- Dr. Obari Cartman
Firing Ben Fields Won’t Save Emmett Till
We be focusing on the wrong stuff sometimes. Sure, the terrorist should get fired for dragging that precious girl along the floor. He really should get more . If Zimmerman/Dante Servin/Darren Wilson/Daniel Pantaleo knew there was a possibility they might disappear in the middle of the night like Emmett, they would have been more likely to think twice in those pivotal moments. But that ain’t the precedent we set. We ain’t ready for that yet. Protesting, twittering, petitions and marching lets us vent enough to go back to work.
You every wonder if Emmett forgave Bryant and Milam? Did he turn the other cheek? Or is that his restless spirit tugging at the pit of your stomach when you watch the Spring Valley High video? I can’t be only one that felt a sudden urge to reach through my screen and destroy the deputy. My next few impulses happened in quick succession: pull the girl far far away, hug the other students, and then have a sit down with that anonymous bald Black administrator standing there watching it happen. Let’s call him Dean Meek.
The hardest part of the Emmett Till story for me is Mose Wright, Emmett's great uncle. Everybody else was playing their part accordingly – playful kids pushing boundaries, barbaric white terrorists, protected by a system of white oppressors. I struggle with that moment, at 2am in Money, Mississippi, when there’s a knock at the door, days after the whistling incident, when Mose Wright was coerced into letting those terrorists take Emmett out his house to “teach him a lesson”. He tried his best to negotiate, to beg and plead for mercy, he offered money. But in the end, he made the most difficult decision ever, to save the other 4 children in the house from the wrath of these terrorists, and let them take Emmett.
It’s unfair for me to plant my 2015 brain into Mose Wright’s 1955 head and say I wouldn’t never hand my boy over to no terrorists under no circumstance. The traumatic conditions that have breed the warrior out of the African in the US are beyond my imagination. I can barely tolerate seeing fictional images of our enslavement and lynchings. We probably literally could not imagine what they did to the warriors among us, to make examples of us, and to make sure they never procreate, teach, or inspire. After centuries of systematic suppression of our fight we should be in awe of the persisting desire for those of us that actively seek to connect with our culture and the ongoing resistance movements such as the actions against the gathering of sheriffs in Chicago last week. But we still gotta deal with Dean Meek.
If we are ever going to move forward we must deal with the fear. Dean Meek was paralyzed by it. He may have moved if it was his daughter, but that’s a different conversation about disconnection. Dean Meek’s inaction makes him complicit in terrorizing the entire classroom. His fear has been inherited and socialized. He may have been like the student who later admitted to be “scared for his own life”. He may have been thinking about losing the job that he relies on to feed his own children. Whatever the case, firing the deputy won’t absolve his responsibility to the children he was in charge of.

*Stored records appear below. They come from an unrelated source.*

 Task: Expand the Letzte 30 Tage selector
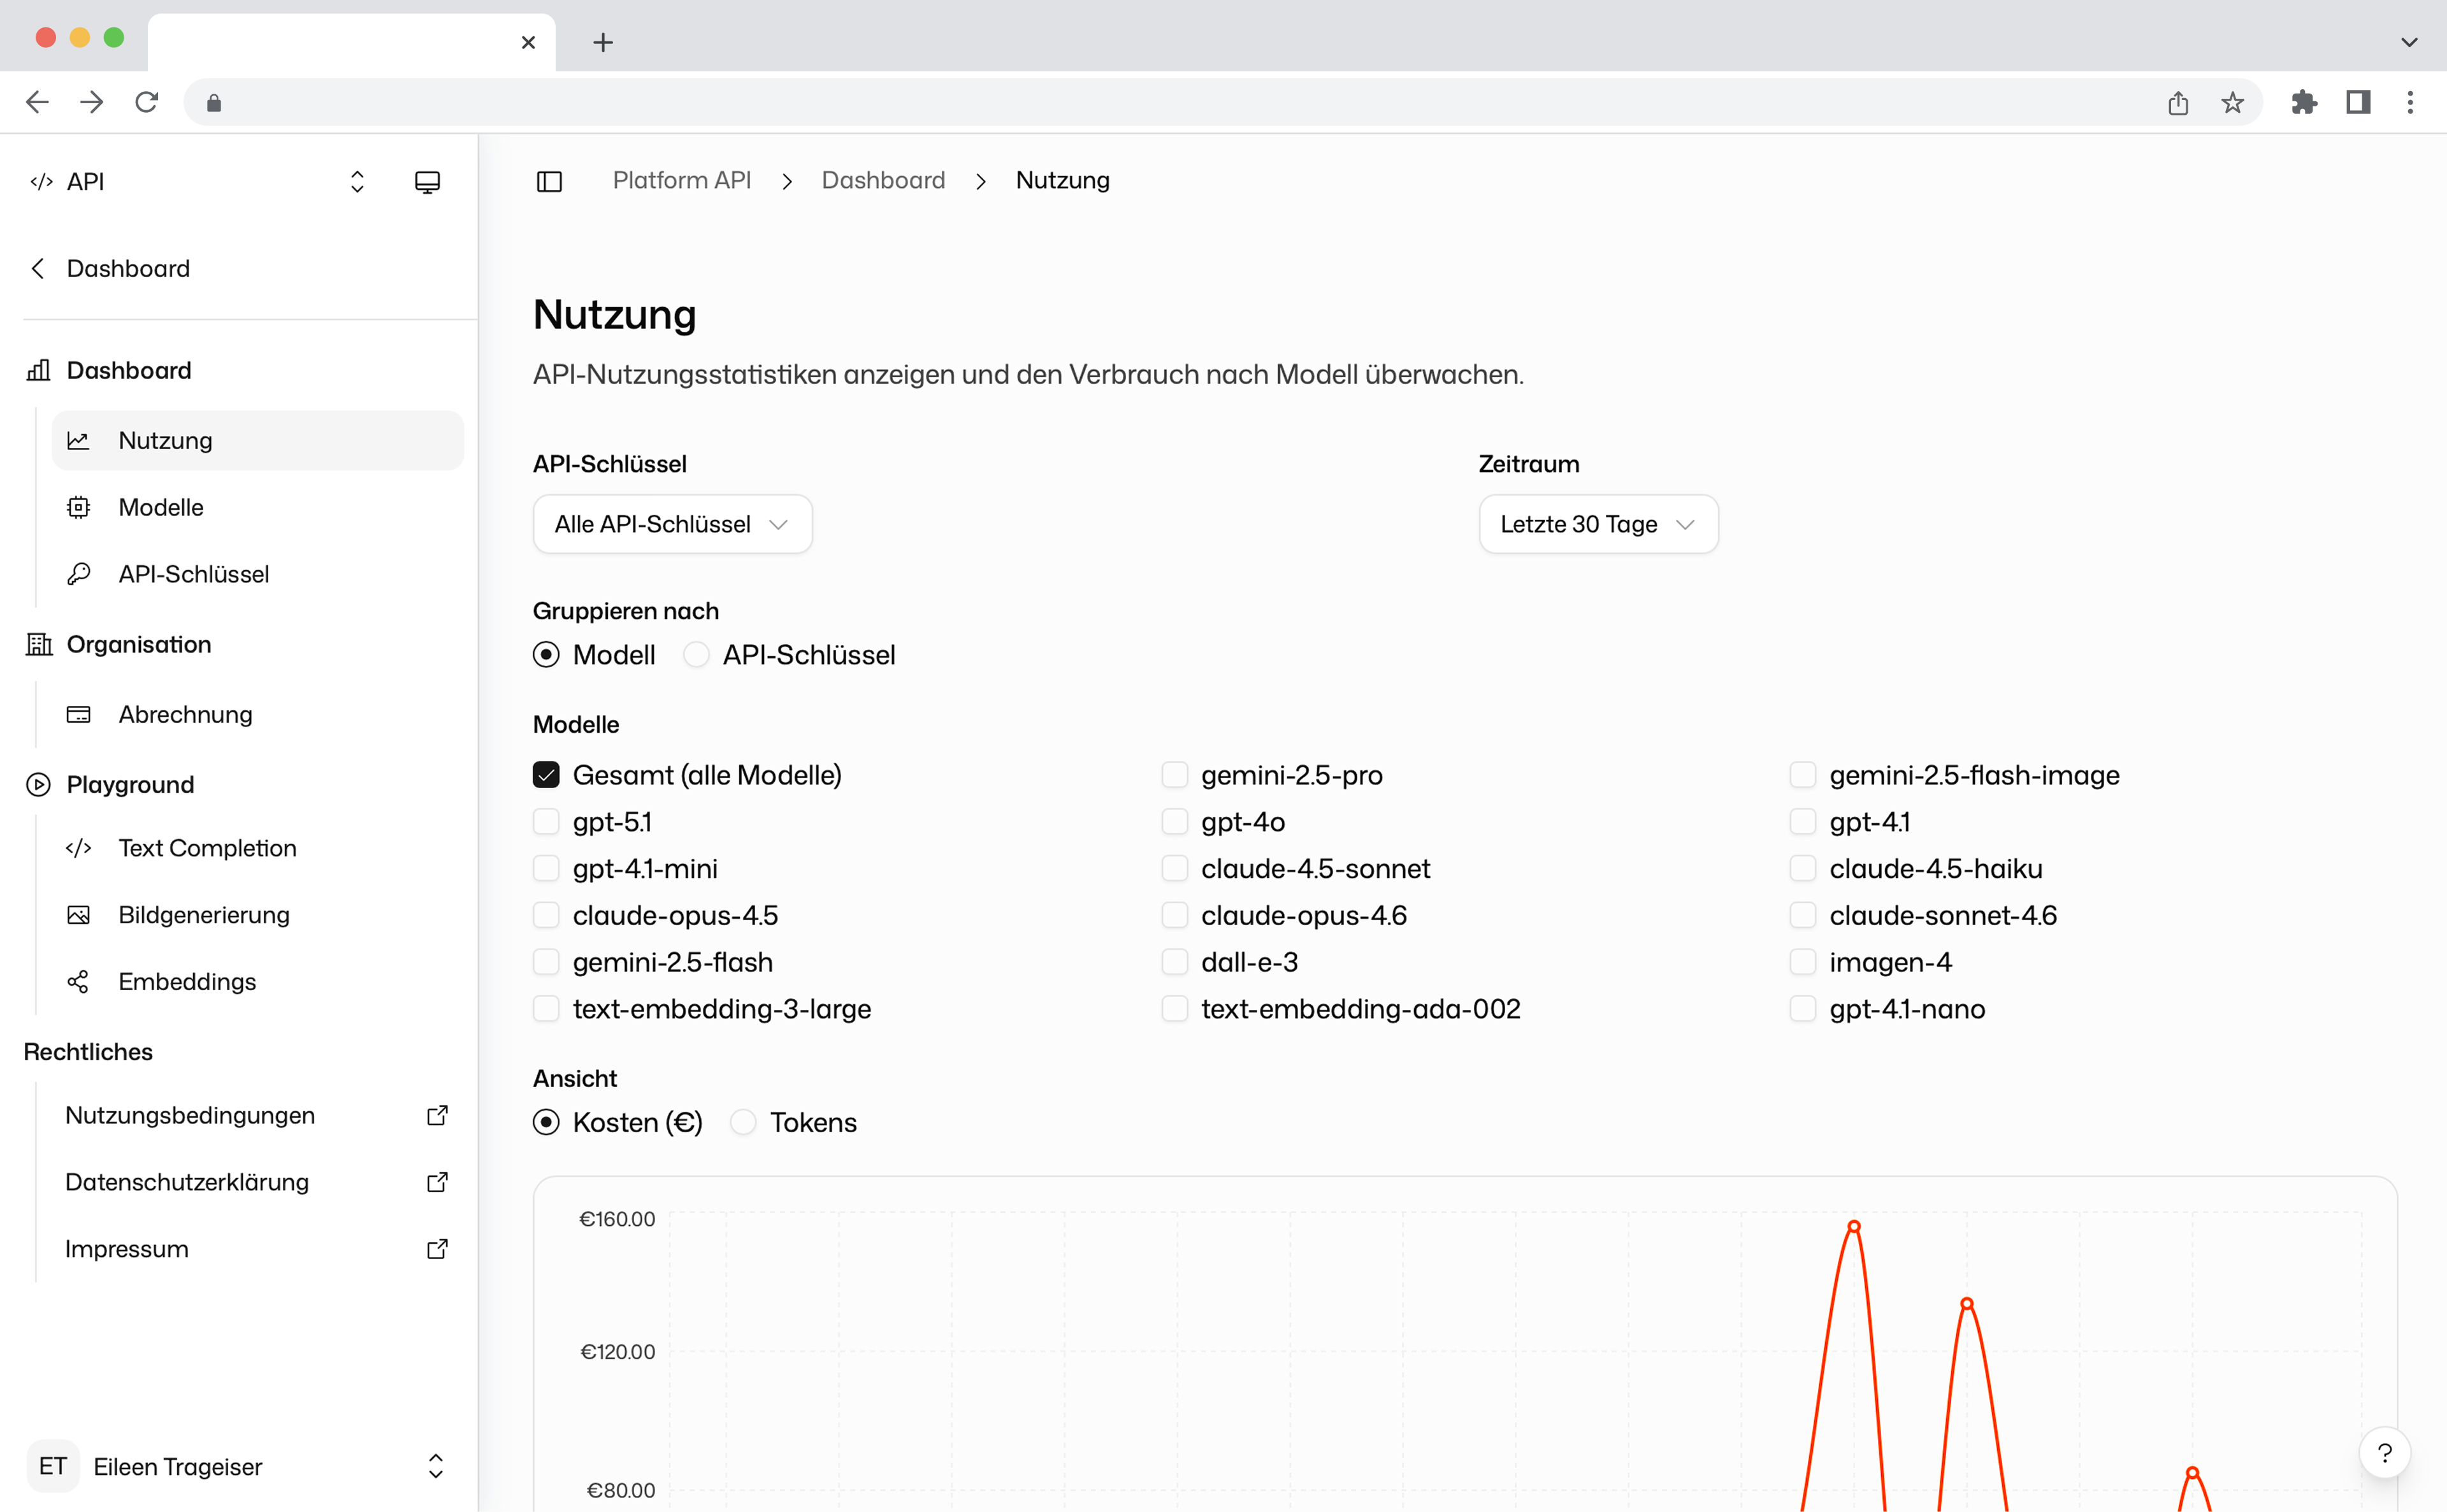coord(1597,524)
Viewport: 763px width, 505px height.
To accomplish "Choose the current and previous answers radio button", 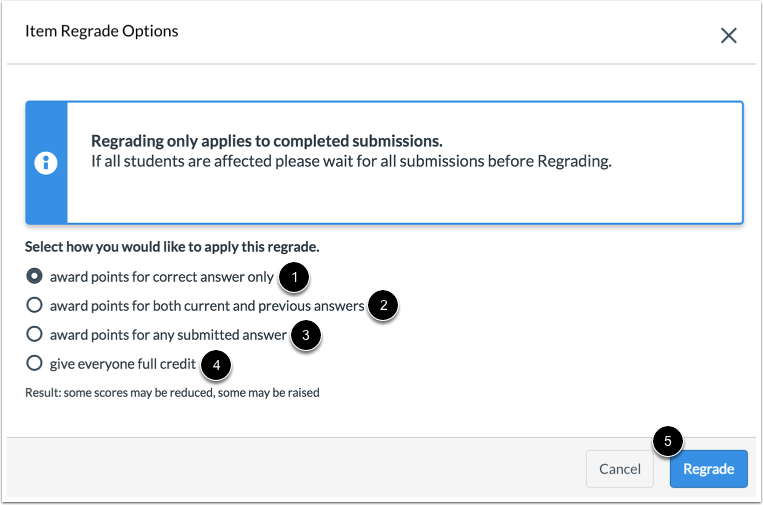I will 35,305.
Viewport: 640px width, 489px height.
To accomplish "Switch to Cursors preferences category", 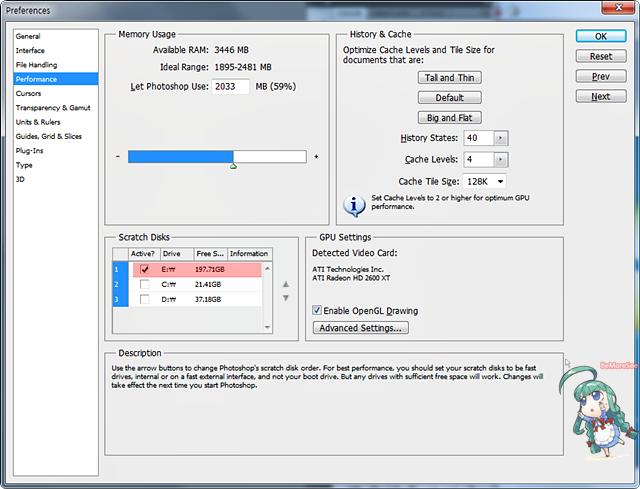I will coord(29,93).
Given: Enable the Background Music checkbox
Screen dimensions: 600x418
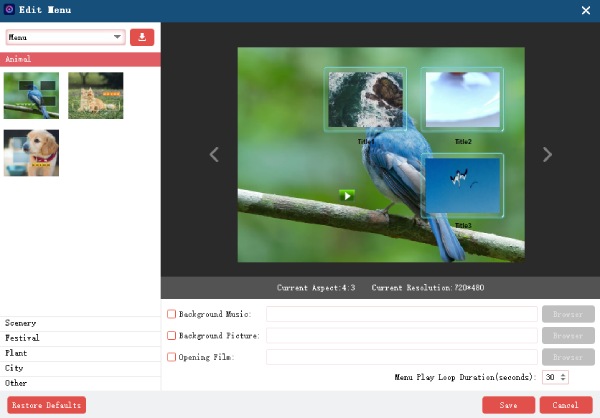Looking at the screenshot, I should (x=171, y=314).
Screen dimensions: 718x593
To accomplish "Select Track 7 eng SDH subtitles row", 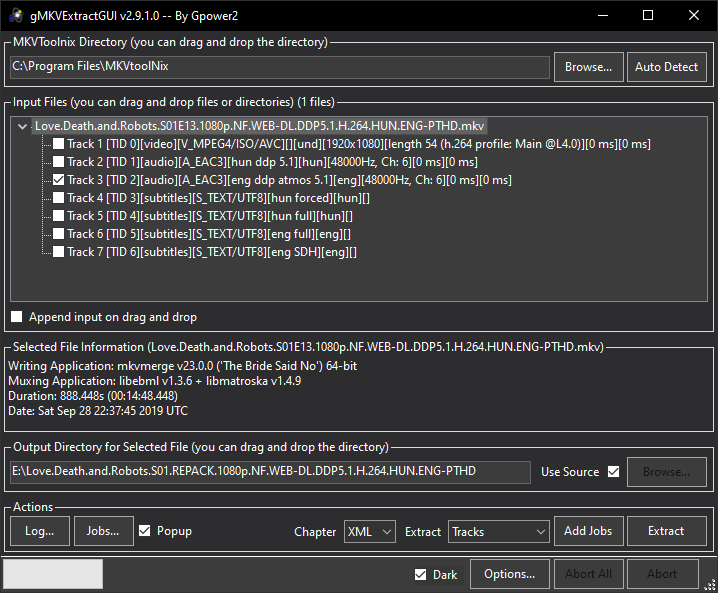I will tap(211, 252).
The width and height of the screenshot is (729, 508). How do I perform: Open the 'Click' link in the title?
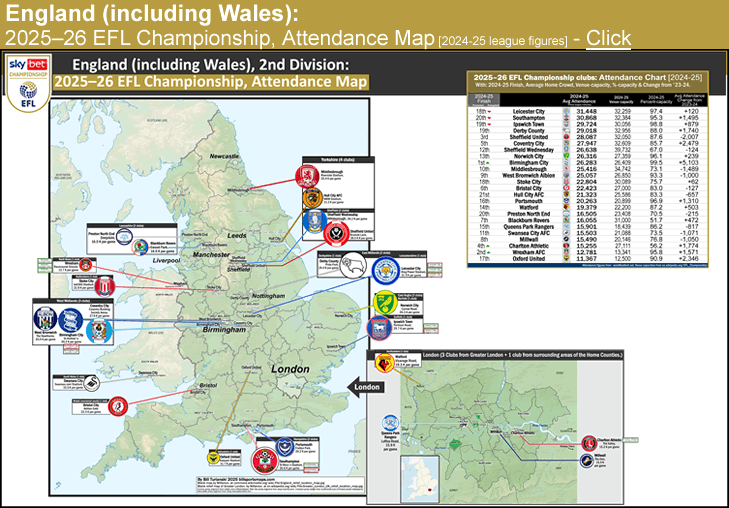[608, 38]
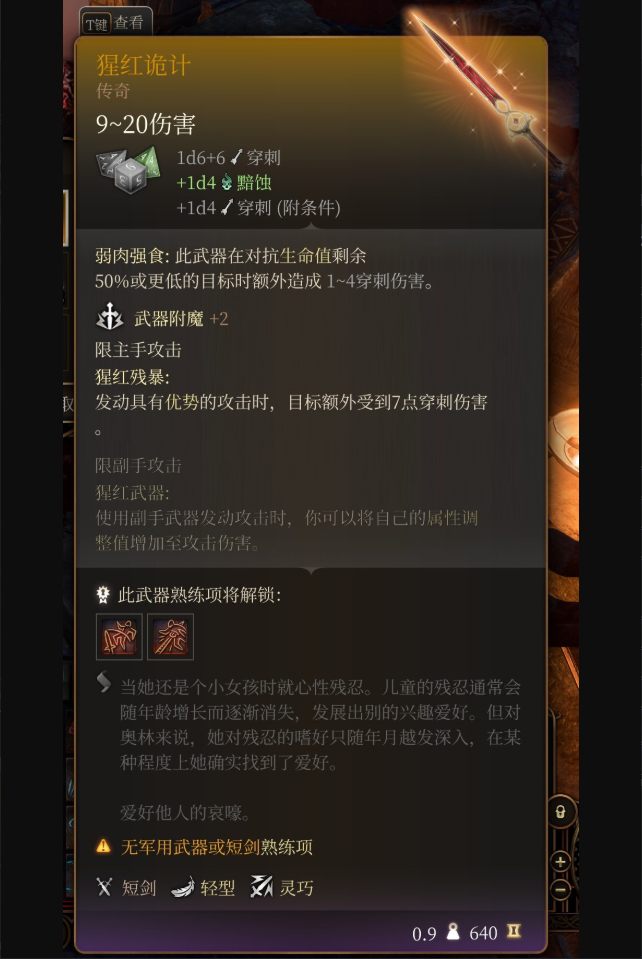Click the green 黯蚀 necrotic damage line
Viewport: 642px width, 959px height.
click(x=224, y=182)
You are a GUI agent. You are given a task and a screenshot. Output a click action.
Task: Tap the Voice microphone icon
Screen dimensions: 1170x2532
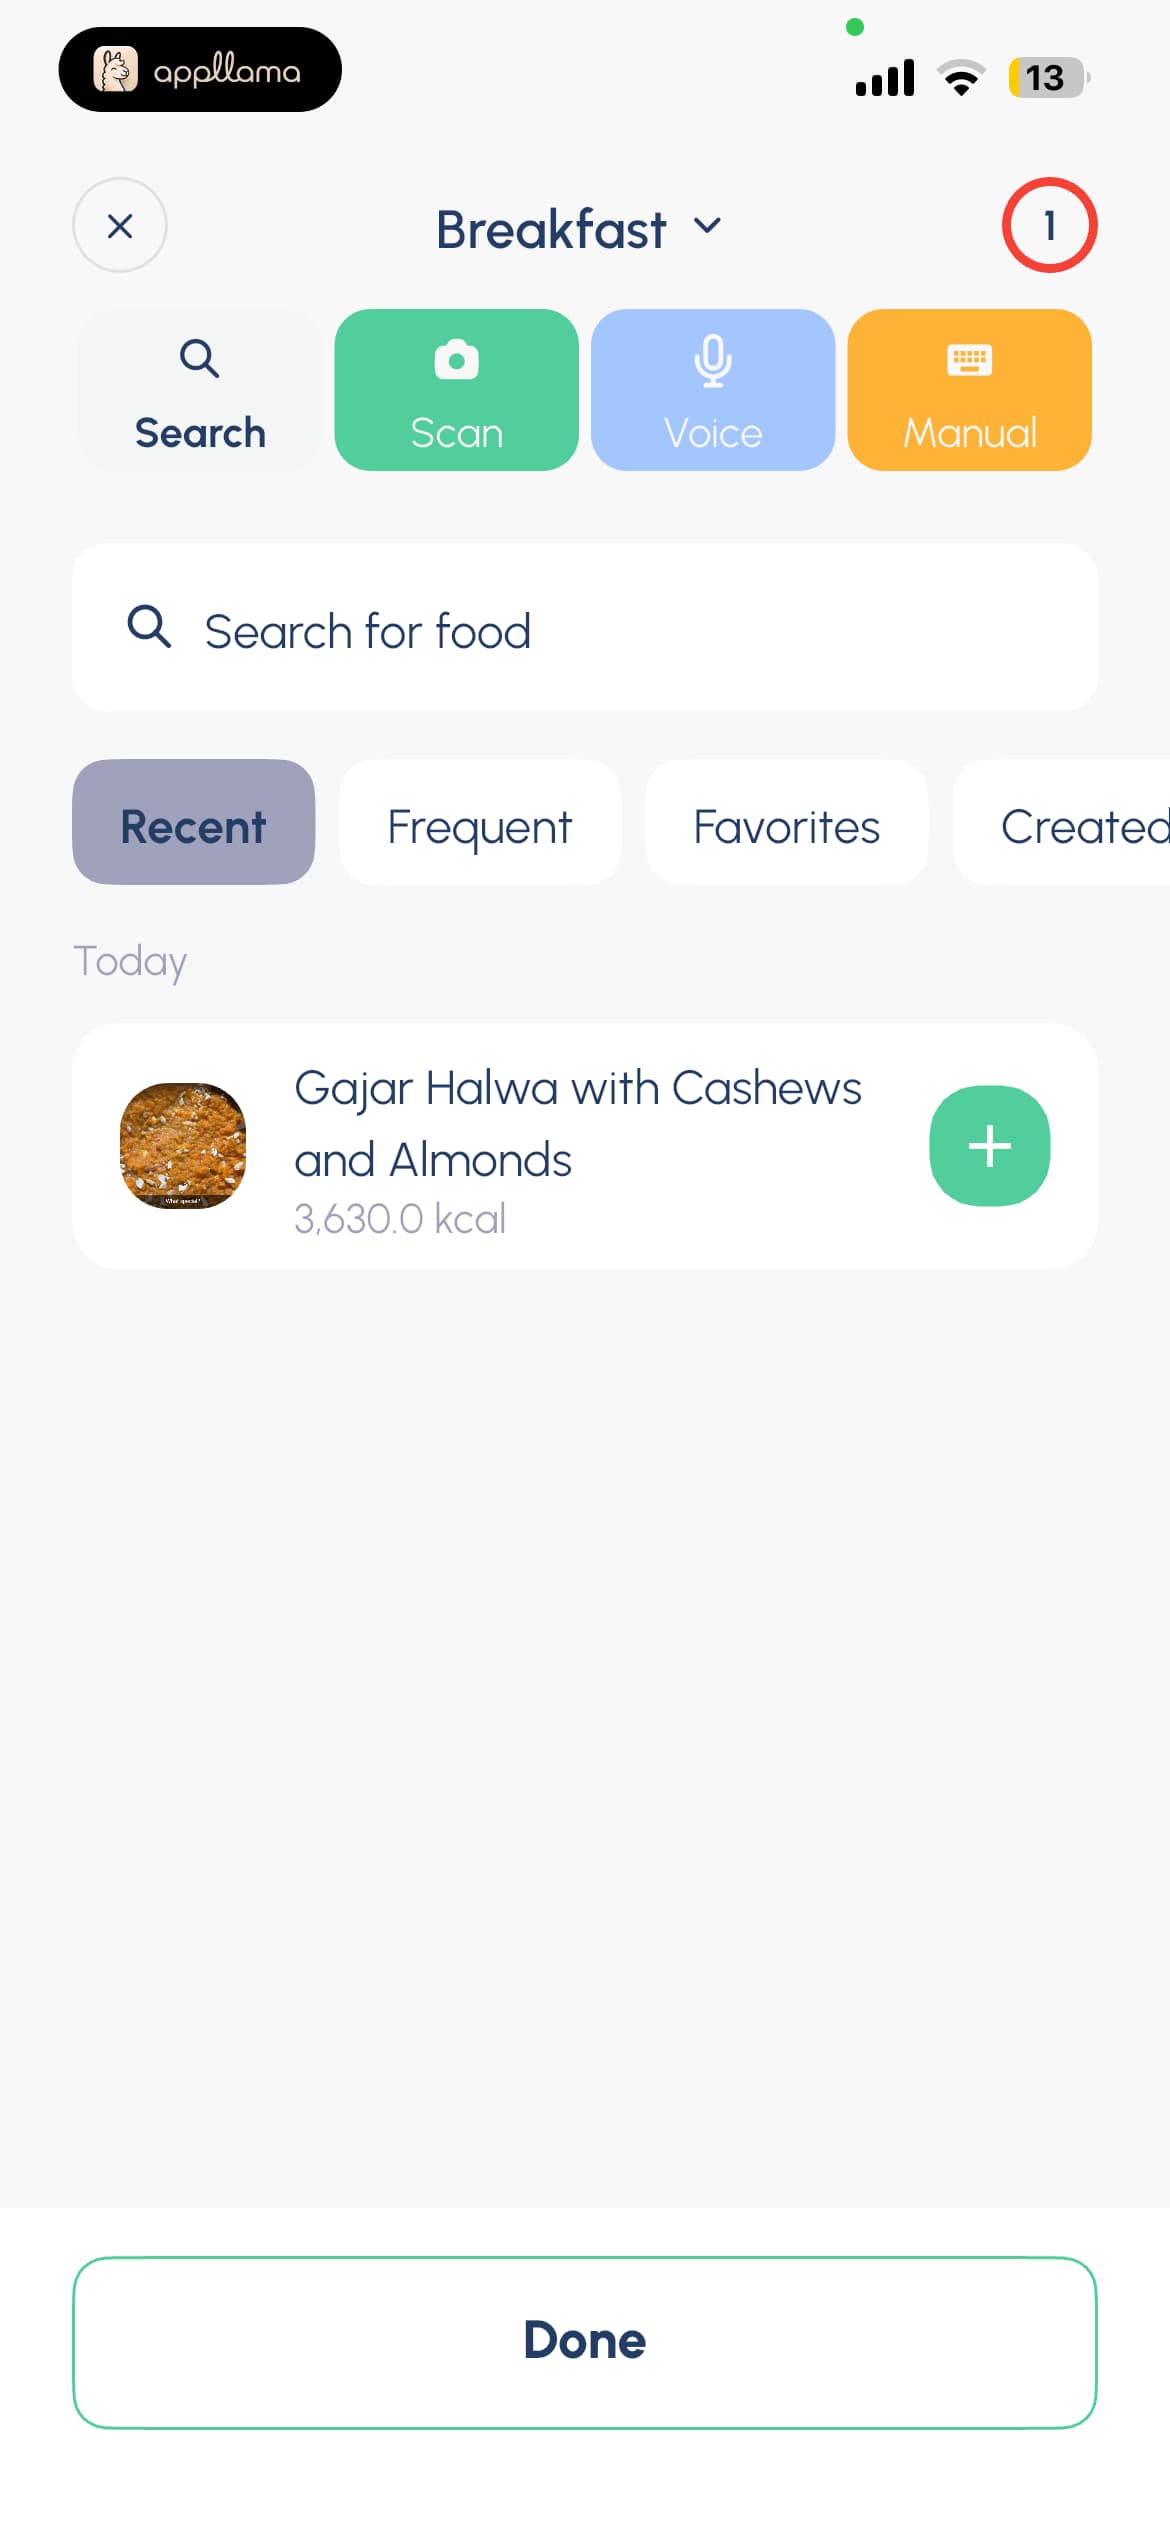[x=713, y=361]
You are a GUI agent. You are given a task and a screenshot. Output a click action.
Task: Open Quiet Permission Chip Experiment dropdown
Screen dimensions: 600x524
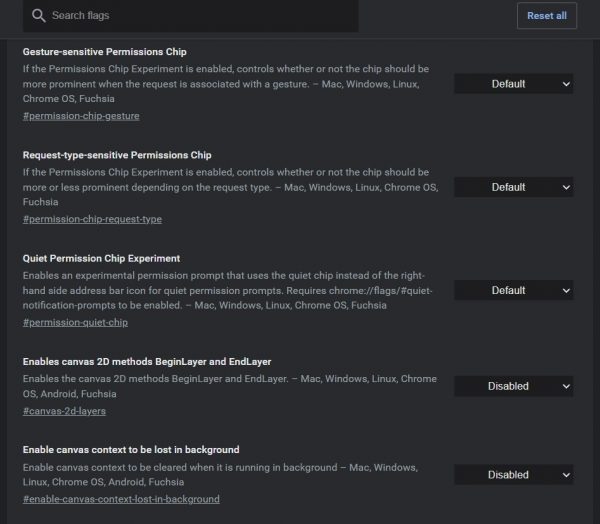coord(514,290)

How often do adults hand our children over to the authorities to let them teach lessons of obedience? Is it unfair to say that applies to every adult that is not an active prison abolitionist? We want our children to feel safe and protected, we want them to rely on us for guidance, but how can they when we show them so much cowardice. We’re so afraid to challenge and so comforted by our conveniences. Says the angry blogger.
We owe our existence to our ancestors that chose survival. But they survived so that we can do better than survive. They were motivated by the hope that one day it’d be a little bit easier to fight back. It always perplexed me to read about plantations in the south and Caribbean where we outnumbered the terrorists by hundreds. It’s frustrating to think about how easily we could things around if we all just decided, in large enough numbers, to move at the same time towards the same goal. I love watching old documentaries like Eyes on the Prize and seeing all those brave Africans fighting for us, but then I think about how many more were sitting at home.
Fear is a monster. We feed it by saying things like “he’ll probably just get another job somewhere else”. We avoid it by saying things like “she probably deserved it”. Emmett deserves better from us. All of them do, that were sacrificed on our behalf. How could we expect them to rest in peace, if we don’t continue to fight against the forces that harmed them? Those strategies of revenge will always be tempered by our fear. It requires both actively resisting the persistent attacks coming at us, and healing the internal wounds caused by centuries of trauma. Fear is one of those wounds. Fear is healed by joining forces to support each other in our fight. Fear is healed by celebrating our family and community stories about those warriors in our lineage that continued to fight despite. And fear is healed by acknowledging it, and making deliberate decisions to move past it. The more you do it, the easier it gets. Too many of us have lost our will. Too many don’t have the heart to do what our children need. But those that do. We need you, urgently.